A woman commits adultery on a train. A man proposes to and sleeps with his employee, only to break off the engagement. Two characters pay off a servant to keep their affair quiet. A man, returning from war, jumps off a train rather than commit to his earlier life. A woman tries to make sense of her aunt and uncle’s marriage.
Munro has been compared to Chekhov because what she offers us is a revelation of character. She knows her characters, and she cuts right to the quick of human motivation. But what makes her such a captivating writer is her authorial restraint. Like Flaubert, she removes herself and her judgments and lets the ragged consciousness of her characters emerge.
One way she achieves this is through her use of the word “seem,” which might be the most powerful word in the fiction writer’s arsenal, going back to Shakespeare, to Iago’s ambiguous motivation in “Othello.” This word places doubt on the private, inner lives of Munro’s characters, right from the collection’s opening sentence:
“Once Peter had brought her suitcase on board the train he seemed eager to get himself out of the way.” Here we are in the woman’s head, and Munro is careful to distinguish between what she knows—Peter’s actions—and what she assumes—Peter’s motivation.
Doubt, and the effort to know the heart and mind of another person, seems to be the key to Munro’s greatness.

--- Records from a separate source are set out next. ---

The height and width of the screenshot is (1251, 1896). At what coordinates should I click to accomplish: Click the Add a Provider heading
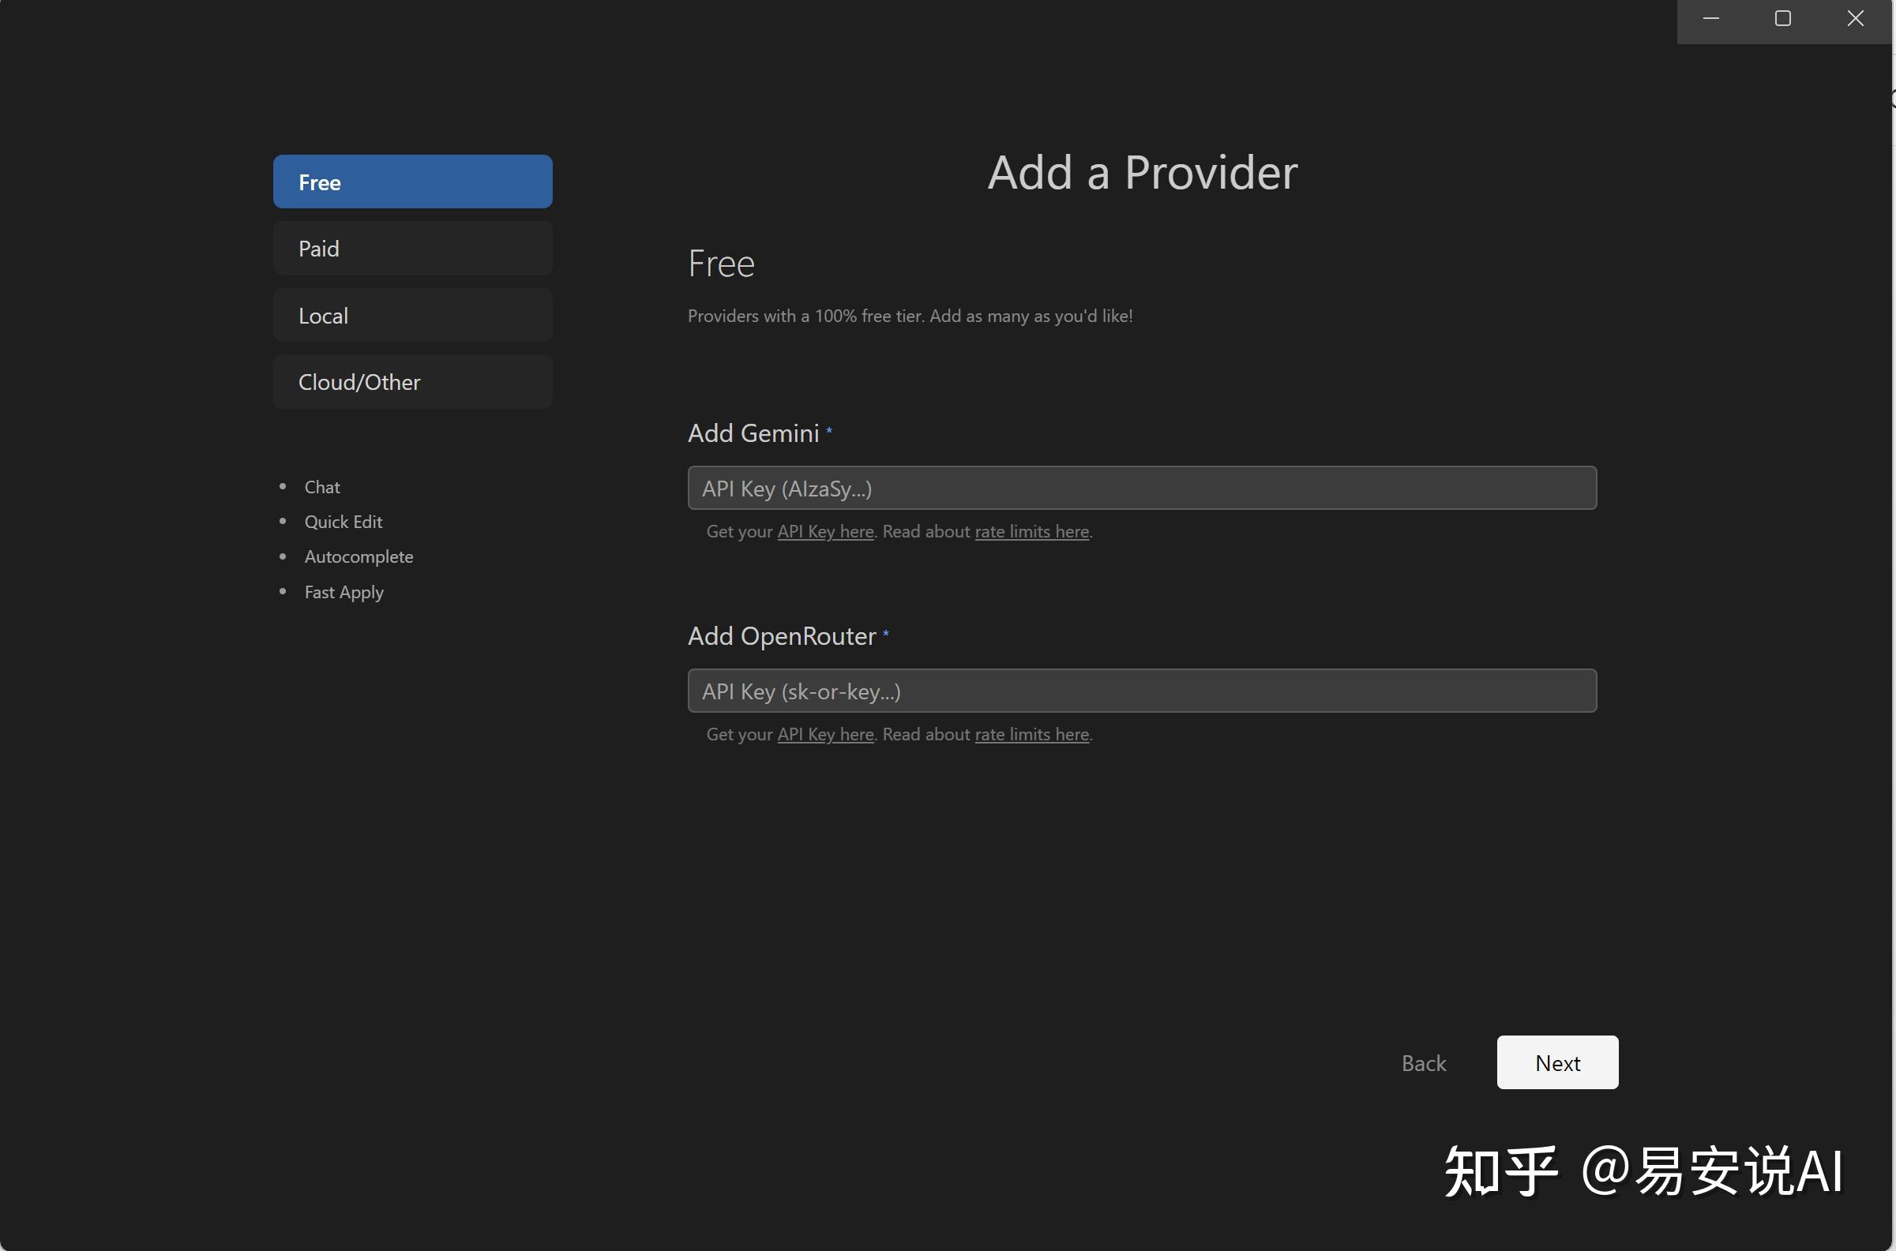click(x=1142, y=172)
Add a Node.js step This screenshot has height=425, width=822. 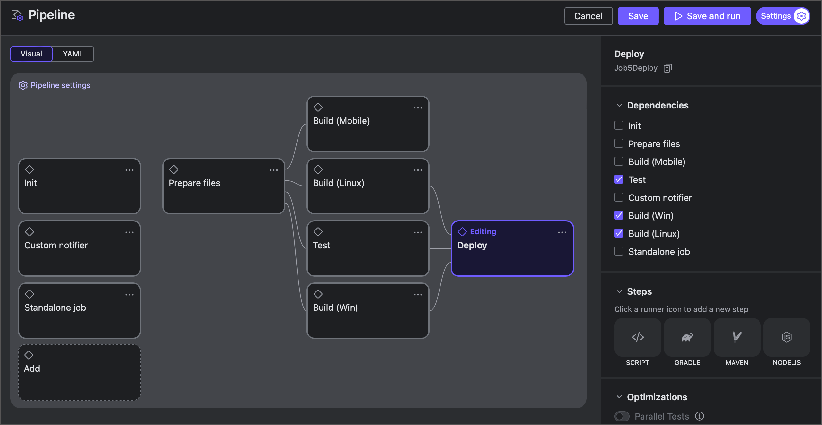tap(786, 337)
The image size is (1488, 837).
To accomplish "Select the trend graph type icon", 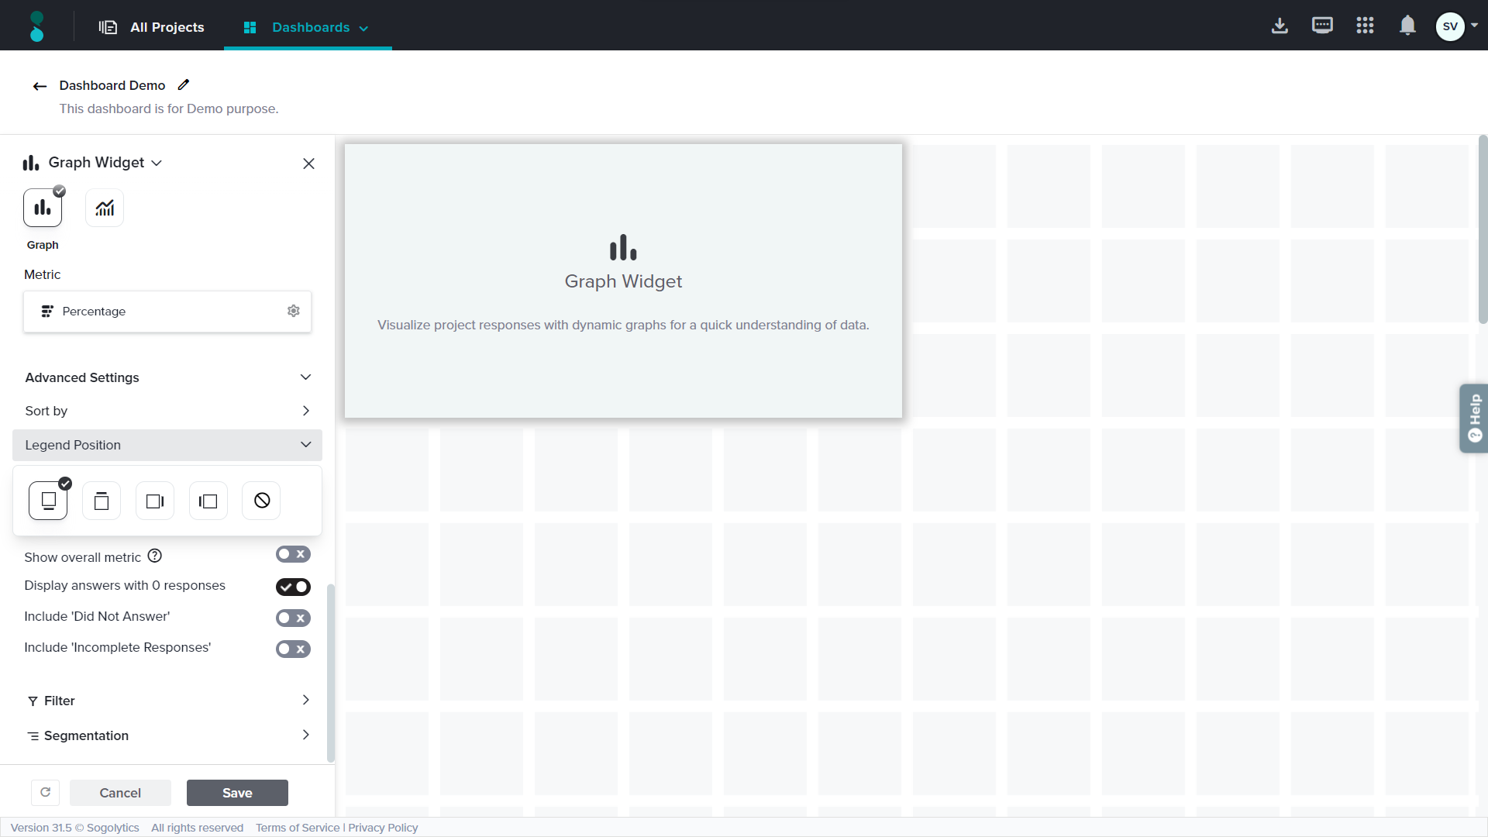I will (105, 208).
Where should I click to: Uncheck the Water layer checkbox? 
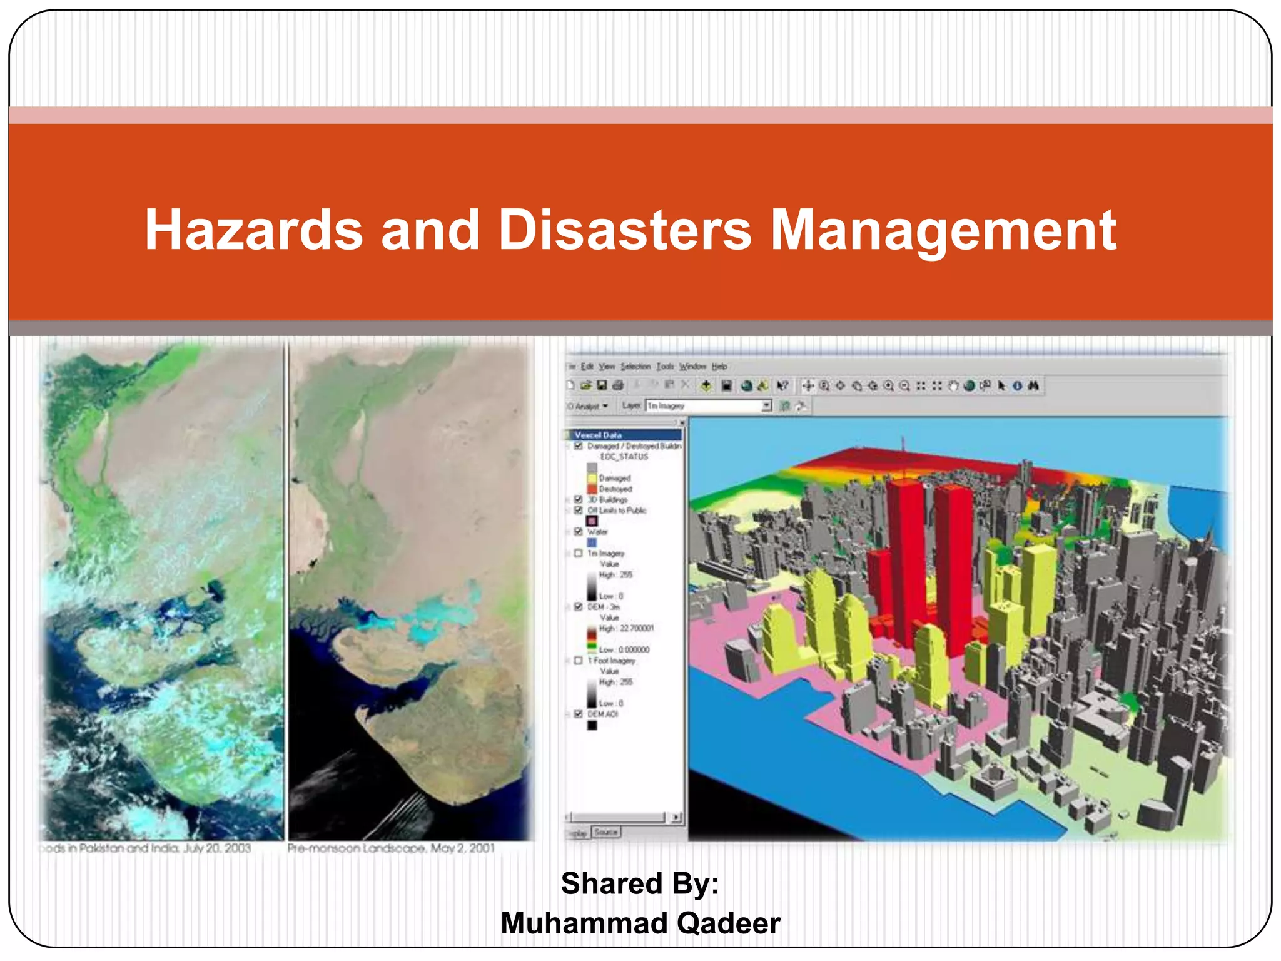579,531
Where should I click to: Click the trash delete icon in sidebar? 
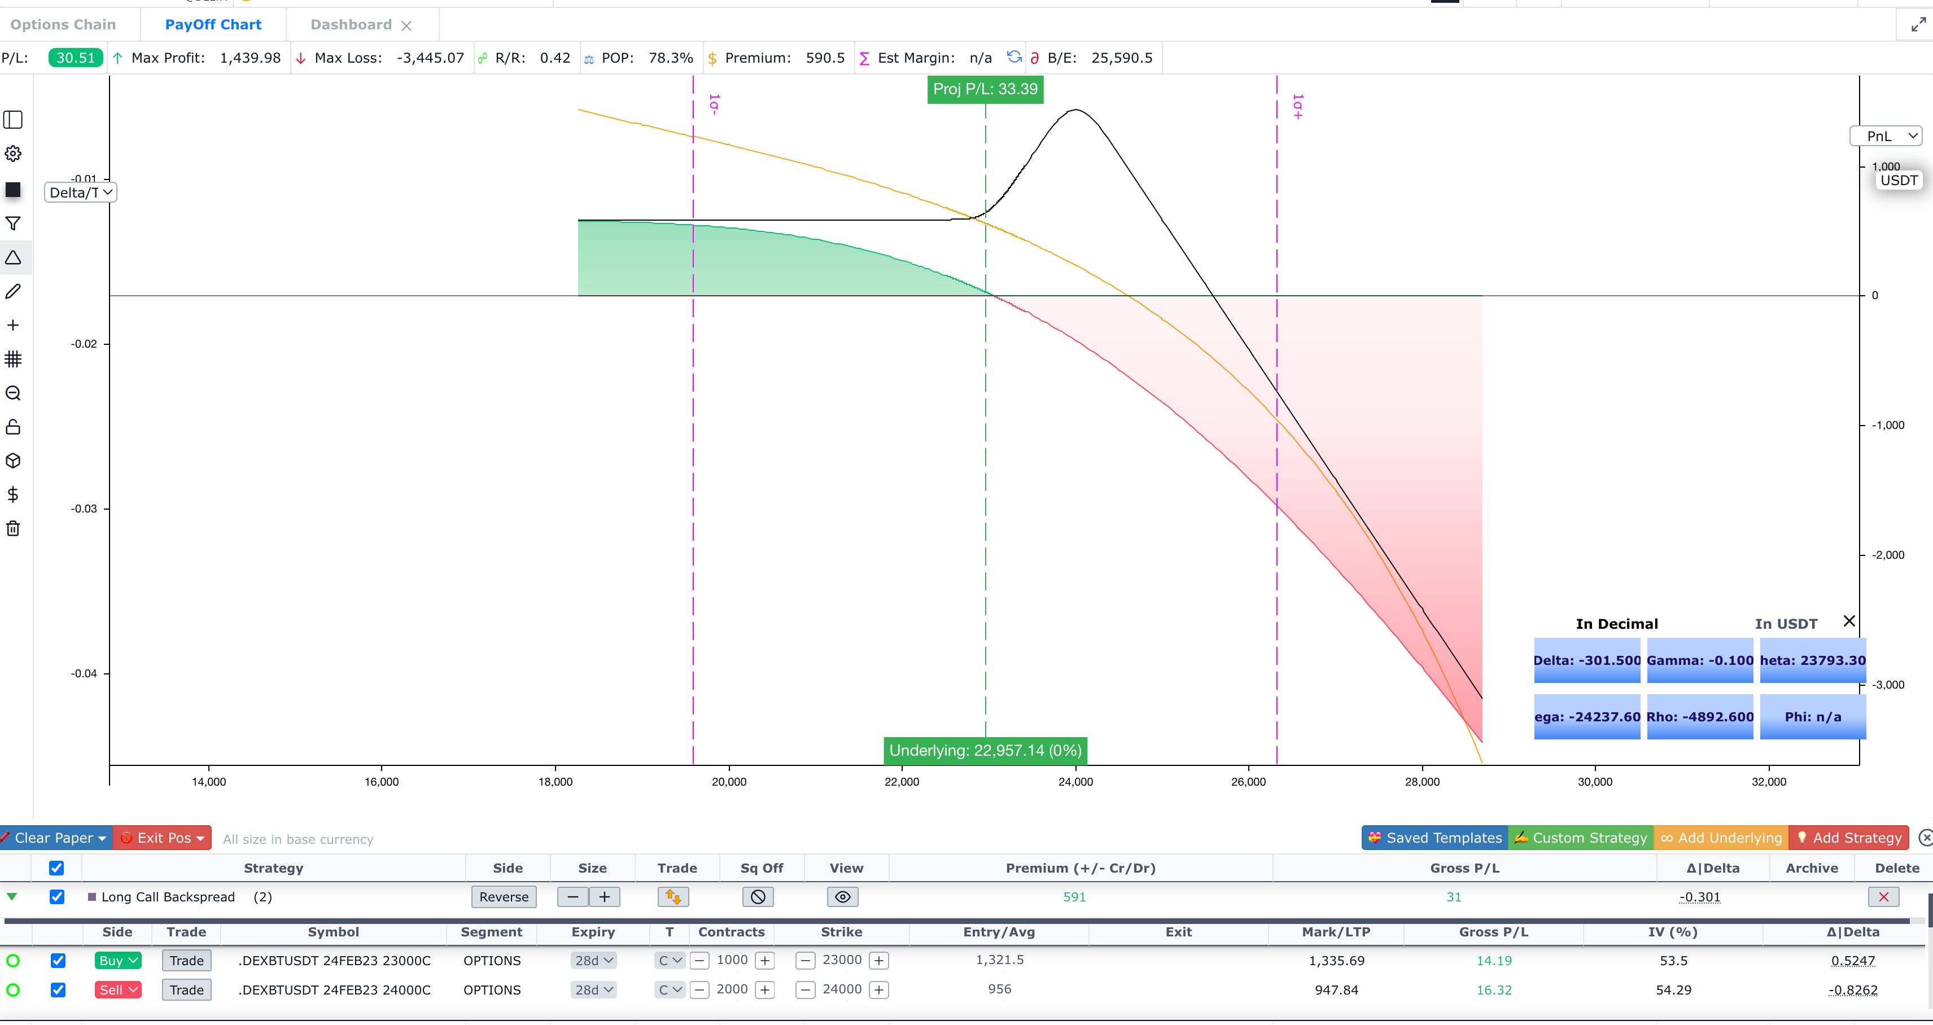13,528
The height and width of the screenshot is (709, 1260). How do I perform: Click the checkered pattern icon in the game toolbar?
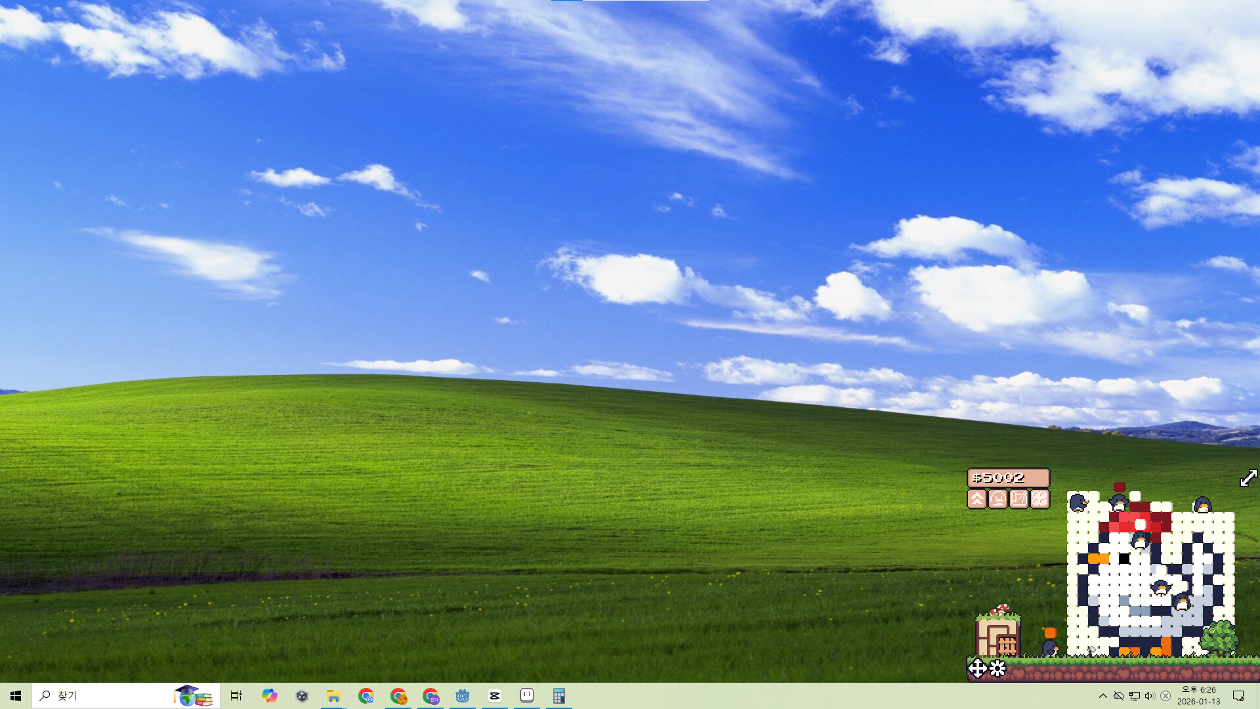click(x=1039, y=499)
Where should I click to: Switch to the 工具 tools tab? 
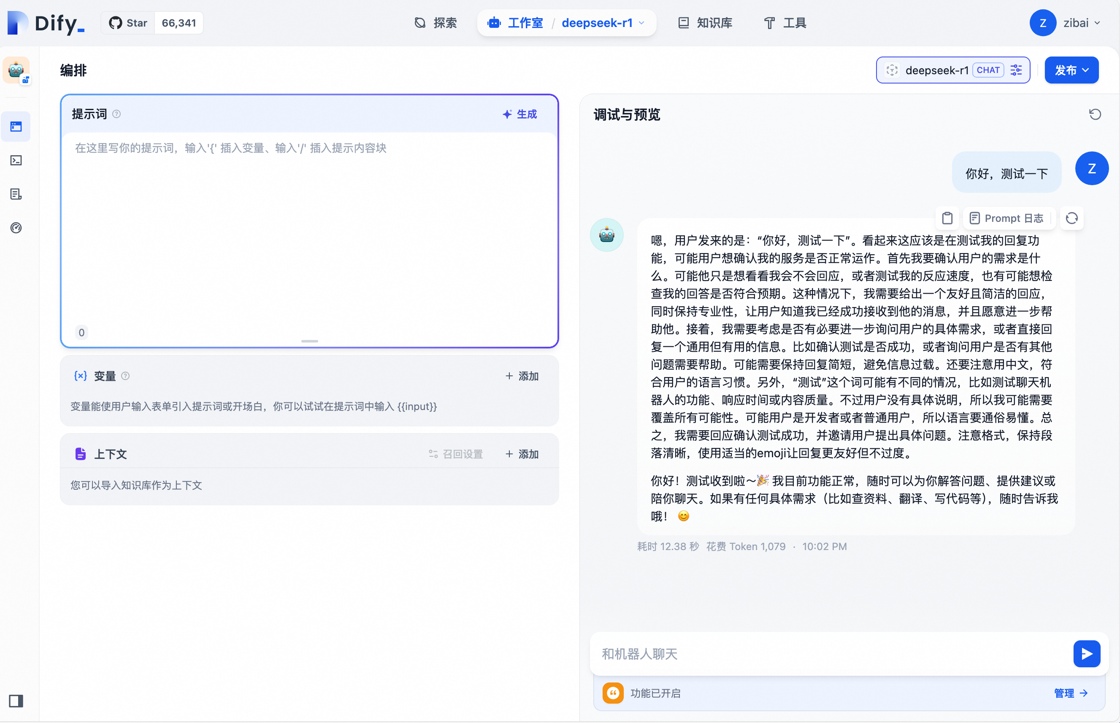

The stories in “Dear Life” are filled with uncertainty, curiosity and a desire to understand and be understood.
From “To Reach Japan”: “It would become hard to explain, later on in her life, just what was okay in that time and what was not.”
From “Amundsen”: “About that I was probably mistaken.”
From “Leaving Maverly”: “So there were changes, after all.”
From “Pride”: “Some people get everything wrong. How can I explain?”
The last four stories in this collection are sectioned off with an author’s note that explains they are not quite stories, but rather comprise a unit “that is autobiographical in feeling, though not, sometimes, entirely in fact.” It seems fitting that Munro herself is unable to escape her doubtful eye.
The autobiographical element might be of interest to academics, but as a whole, this collection represents fiction at its finest—captivating, complex, lifelike.